Months after Elon Musk promised monthly transparency updates for X’s algorithm, crypto users say the pledge has fallen short. The official xai-org repository on GitHub shows only one commit since the code was released in January, and promised developer notes never appeared. This has left many in the crypto community frustrated about how posts are ranked and why crypto-related content seems to get less visibility.

The Original Pledge and Slow Follow-Through

On January 10, Musk said the X algorithm code would be published within seven days and refreshed every four weeks with detailed release notes. The repository went live on January 17, but since then, no further commits have been made. The code, written mostly in Rust and Python, covers four components, but the lack of updates contradicts Musk’s earlier promise. Some users had pointed to the Following tab as a non-algorithmic alternative, but that hasn’t eased concerns.

A similar pattern emerged with the older Twitter algorithm release in 2023, where activity eventually slowed after initial criticism. Now, with X’s algorithm, the silence is louder because crypto users report weaker reach. Several have noted that posts about cryptocurrency appear less often in their feeds, replaced by politics, outrage-inducing content, and engagement bait. One market watcher, Ethan, said X is losing the community structure that once made it useful for crypto discussions.

Transparency Gaps in the Code

Before the repository launched, Ethereum co-founder Vitalik Buterin questioned whether X could provide enough detail for meaningful public review. The published code does include the final score formula, but it omits the weights attached to each predicted action. Without those weights, outsiders cannot fully assess how posts are ranked or why some content gains more traction than others.
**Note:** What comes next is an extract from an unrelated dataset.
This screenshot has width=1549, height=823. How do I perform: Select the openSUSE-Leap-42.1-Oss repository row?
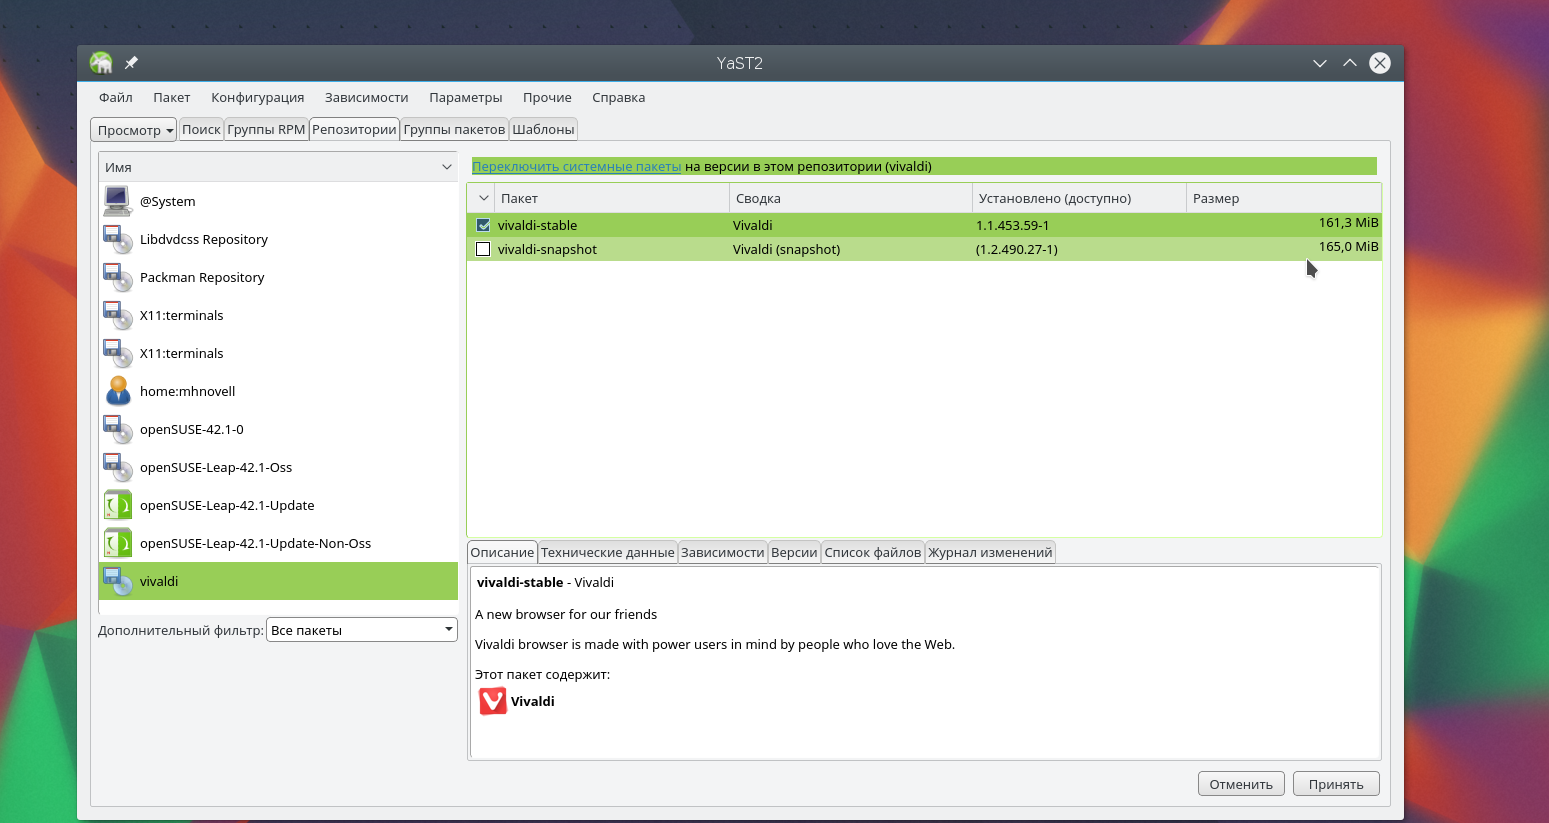click(216, 467)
Additionally, the Phoenix module’s README states that its transformer is representative of the internal model, except for specific scaling optimizations. Critics argue this means the public code differs from what actually runs on X’s servers. Crypto users have also raised concerns about negative signals, such as reports and blocks. The model could learn from these signals, potentially making coordinated bot activity a tool to suppress certain content. However, projects like Farcaster are often cited as alternatives because they publish forkable protocols rather than limited sample code.